Agenda item

Leicester City Our Neighbourhood Approach

The Integrated Care Board (ICB) submits a presentation to update the Commission on the Leicester Neighbourhood Approach.

 

Minutes:

The Integrated Care Board (ICB) submitted a report to update the Commission on Leicester City Our Neighbourhood Approach. The following was noted:

 

·       The approach was not new but was now progressing through a 10 year plan.

·       There had been considerable debate regarding the configuration of neighbourhoods in Leicester. While not strictly geographical, the model had been designed to work across partner organisations.

·       The approach aimed to develop new ways of working that maximised staff capacity and involved the public more effectively.

·       Two health related priorities had informed the model, namely increased attendance at Accident and Emergency and rising emergency admissions. Although performance was comparatively better at University Hospitals of Leicester, it was recognised that too many people were attending hospital unnecessarily. Outpatient pressures within the city were also highlighted

·       It was emphasised that neighbourhoods mattered in delivering care closer to home. Distance to treatment and ease of access often led people to attend A and E as it was perceived to be simpler. It was noted that individuals often experienced multiple interconnected issues, for example asthma linked to housing conditions or mental health concerns in children associated with screen time and lack of exercise. Supporting residents to help themselves was described as crucial.
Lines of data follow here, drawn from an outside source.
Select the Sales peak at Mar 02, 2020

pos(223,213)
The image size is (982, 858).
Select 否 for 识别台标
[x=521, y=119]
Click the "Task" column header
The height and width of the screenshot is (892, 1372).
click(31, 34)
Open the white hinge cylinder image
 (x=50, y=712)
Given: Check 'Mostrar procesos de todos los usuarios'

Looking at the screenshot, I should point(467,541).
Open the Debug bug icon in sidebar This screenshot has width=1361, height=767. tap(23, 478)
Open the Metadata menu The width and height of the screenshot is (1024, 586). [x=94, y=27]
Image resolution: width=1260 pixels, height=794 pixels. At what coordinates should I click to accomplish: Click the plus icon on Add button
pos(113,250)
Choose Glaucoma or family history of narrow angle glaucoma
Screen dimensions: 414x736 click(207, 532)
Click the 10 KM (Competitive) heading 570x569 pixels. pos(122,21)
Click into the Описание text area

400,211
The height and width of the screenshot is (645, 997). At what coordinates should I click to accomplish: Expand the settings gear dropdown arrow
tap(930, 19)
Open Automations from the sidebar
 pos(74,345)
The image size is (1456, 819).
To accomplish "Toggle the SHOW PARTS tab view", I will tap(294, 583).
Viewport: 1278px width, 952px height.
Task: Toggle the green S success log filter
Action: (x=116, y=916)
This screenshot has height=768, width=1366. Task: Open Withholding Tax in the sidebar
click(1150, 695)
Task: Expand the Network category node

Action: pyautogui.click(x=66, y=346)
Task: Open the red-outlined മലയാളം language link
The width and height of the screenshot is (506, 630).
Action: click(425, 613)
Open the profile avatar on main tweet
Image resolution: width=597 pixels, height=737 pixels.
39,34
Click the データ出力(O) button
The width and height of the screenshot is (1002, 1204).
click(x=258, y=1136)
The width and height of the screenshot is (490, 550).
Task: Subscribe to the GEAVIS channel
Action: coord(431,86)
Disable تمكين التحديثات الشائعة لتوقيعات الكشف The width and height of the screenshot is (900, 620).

·       A strong partnership was described between health, social care and the voluntary sector, with a focus on directing people to support within their local communities and ensuring fair access for all.

·       The overarching aim was prevention. The 10 year plan was structured around three key areas: shifting care from hospital to community, moving from analogue to digital systems including use of artificial intelligence and technology to reduce waiting times, and embedding prevention. It was noted that this was a long term transformation and that plans needed to be measurable and auditable.

·       Key challenges included deprivation, life expectancy gaps, cancer outcomes and low vaccination uptake.

·       It was reported that there were 4 city neighbourhoods. Funding became available in pockets over time and partners would need to be creative in progressing priorities.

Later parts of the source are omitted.